Look through the records and copy each line that has "مشکل" in it.

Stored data
%%

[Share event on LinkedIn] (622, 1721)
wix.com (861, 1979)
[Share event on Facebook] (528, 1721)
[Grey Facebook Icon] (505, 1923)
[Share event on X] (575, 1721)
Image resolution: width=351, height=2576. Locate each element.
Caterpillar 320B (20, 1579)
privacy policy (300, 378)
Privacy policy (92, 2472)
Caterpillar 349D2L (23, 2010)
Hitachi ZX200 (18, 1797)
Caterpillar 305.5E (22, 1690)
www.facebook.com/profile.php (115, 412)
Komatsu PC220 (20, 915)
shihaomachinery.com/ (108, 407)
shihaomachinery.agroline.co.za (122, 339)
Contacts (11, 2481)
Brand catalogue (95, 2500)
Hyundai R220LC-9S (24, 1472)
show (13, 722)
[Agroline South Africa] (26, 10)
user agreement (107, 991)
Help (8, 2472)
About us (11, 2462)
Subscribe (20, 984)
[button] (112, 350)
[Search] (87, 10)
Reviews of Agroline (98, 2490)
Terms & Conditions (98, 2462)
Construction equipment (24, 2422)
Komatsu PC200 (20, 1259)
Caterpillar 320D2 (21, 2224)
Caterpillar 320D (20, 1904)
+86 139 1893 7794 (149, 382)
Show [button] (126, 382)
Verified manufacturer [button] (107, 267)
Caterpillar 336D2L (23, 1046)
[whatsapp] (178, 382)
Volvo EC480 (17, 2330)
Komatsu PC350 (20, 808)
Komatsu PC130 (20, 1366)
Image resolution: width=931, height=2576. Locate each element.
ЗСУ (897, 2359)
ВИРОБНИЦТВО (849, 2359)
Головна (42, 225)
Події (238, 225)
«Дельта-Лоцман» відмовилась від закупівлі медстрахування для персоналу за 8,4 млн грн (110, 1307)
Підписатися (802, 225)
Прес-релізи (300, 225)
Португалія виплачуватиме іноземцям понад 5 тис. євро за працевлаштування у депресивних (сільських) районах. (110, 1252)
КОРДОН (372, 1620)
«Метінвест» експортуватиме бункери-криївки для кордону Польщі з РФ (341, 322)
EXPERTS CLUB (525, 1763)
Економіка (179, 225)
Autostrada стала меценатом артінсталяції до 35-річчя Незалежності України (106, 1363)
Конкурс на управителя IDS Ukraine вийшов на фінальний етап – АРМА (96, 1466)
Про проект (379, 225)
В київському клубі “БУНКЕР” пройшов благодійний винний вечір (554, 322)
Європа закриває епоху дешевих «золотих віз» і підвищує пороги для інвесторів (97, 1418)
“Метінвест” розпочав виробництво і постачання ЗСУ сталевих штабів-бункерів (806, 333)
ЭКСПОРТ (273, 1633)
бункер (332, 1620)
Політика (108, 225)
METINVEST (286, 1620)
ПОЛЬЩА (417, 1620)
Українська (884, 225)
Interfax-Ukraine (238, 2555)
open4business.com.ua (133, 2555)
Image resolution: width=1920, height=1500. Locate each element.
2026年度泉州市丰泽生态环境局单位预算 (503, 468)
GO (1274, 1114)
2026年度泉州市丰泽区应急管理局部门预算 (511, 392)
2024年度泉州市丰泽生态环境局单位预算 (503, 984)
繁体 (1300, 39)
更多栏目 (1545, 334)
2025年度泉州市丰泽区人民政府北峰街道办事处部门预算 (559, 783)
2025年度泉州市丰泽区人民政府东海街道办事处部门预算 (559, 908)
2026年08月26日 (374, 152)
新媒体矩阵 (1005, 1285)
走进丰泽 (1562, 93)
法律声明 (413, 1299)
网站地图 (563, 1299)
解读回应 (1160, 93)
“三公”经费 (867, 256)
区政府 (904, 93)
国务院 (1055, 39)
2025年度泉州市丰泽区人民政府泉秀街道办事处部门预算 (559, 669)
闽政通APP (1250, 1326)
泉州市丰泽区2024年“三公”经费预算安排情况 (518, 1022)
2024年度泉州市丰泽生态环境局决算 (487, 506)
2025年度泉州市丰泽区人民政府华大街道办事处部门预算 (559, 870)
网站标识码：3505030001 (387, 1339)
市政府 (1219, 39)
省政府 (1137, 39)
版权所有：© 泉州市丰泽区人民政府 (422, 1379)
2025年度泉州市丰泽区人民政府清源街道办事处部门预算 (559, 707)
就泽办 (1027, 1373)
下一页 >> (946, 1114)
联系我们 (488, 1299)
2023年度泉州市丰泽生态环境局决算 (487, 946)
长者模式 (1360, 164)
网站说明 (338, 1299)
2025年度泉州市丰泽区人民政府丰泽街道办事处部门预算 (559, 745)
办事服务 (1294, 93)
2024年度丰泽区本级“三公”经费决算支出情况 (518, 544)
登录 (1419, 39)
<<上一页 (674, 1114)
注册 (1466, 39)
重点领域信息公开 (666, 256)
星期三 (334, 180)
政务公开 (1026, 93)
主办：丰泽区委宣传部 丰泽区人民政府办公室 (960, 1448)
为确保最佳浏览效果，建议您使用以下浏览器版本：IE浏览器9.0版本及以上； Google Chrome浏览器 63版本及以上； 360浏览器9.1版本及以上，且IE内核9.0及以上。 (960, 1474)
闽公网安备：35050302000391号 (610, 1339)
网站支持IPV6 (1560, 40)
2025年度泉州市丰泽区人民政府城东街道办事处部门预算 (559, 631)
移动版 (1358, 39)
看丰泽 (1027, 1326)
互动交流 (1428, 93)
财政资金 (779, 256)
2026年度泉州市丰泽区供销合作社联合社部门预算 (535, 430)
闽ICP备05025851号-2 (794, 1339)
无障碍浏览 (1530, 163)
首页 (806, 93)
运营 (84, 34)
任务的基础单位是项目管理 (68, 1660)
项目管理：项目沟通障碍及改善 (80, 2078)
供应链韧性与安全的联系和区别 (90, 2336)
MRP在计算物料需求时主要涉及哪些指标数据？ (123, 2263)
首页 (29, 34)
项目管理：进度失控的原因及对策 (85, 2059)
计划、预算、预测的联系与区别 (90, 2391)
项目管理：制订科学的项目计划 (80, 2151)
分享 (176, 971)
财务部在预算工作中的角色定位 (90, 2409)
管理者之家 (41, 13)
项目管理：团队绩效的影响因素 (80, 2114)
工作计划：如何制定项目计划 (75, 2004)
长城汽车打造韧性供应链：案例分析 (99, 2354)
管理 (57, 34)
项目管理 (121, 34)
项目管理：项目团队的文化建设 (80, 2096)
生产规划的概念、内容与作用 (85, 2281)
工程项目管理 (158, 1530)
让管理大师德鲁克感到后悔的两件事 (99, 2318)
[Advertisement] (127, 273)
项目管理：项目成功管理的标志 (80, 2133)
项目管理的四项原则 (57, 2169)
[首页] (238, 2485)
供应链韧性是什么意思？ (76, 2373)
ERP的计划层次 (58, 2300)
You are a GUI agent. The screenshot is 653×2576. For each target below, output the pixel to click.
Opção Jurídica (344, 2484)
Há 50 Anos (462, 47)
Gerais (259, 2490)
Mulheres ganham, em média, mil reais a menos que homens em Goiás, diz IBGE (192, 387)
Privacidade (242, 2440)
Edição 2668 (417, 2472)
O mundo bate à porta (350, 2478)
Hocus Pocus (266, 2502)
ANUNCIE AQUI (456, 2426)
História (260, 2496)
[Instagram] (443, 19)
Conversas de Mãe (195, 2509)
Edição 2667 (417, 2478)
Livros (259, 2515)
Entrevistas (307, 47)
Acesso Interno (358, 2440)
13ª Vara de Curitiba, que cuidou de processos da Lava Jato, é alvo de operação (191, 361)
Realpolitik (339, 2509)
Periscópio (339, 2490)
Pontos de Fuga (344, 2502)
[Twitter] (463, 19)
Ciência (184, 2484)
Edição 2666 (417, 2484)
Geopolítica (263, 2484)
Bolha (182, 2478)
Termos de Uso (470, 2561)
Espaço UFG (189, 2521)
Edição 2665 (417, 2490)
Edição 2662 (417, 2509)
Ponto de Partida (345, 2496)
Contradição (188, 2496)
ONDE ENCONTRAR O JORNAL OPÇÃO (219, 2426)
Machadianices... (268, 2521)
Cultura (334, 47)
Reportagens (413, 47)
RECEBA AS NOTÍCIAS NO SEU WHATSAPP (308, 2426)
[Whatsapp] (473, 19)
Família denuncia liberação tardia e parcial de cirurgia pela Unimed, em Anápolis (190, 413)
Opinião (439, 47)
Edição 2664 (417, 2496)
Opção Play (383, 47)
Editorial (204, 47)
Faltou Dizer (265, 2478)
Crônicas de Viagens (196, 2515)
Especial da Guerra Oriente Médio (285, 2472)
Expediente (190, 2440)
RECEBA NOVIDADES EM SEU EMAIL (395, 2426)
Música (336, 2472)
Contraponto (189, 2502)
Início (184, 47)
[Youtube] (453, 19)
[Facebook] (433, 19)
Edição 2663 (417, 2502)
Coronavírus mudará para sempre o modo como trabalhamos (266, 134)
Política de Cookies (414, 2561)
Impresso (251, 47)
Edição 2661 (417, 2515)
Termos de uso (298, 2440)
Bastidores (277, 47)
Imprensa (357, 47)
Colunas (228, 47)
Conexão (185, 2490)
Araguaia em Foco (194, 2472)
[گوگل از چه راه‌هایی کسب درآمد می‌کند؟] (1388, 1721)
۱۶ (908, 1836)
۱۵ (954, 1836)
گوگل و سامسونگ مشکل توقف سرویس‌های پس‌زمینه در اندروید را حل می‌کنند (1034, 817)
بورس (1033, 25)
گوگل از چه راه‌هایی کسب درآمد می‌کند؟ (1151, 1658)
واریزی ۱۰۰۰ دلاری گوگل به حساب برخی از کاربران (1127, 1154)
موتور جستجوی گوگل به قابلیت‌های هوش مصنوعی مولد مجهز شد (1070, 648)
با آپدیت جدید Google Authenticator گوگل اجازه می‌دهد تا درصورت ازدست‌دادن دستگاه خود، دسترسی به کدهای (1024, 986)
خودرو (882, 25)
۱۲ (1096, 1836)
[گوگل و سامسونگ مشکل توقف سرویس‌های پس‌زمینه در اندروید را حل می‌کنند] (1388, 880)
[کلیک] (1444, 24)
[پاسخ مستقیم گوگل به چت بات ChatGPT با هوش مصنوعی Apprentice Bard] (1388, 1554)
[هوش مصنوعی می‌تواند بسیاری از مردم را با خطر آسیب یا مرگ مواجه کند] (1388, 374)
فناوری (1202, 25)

%%

> [Answer box]
گوگل و سامسونگ مشکل توقف سرویس‌های پس‌زمینه در اندروید را حل می‌کنند (1034, 817)
[گوگل و سامسونگ مشکل توقف سرویس‌های پس‌زمینه در اندروید را حل می‌کنند] (1388, 880)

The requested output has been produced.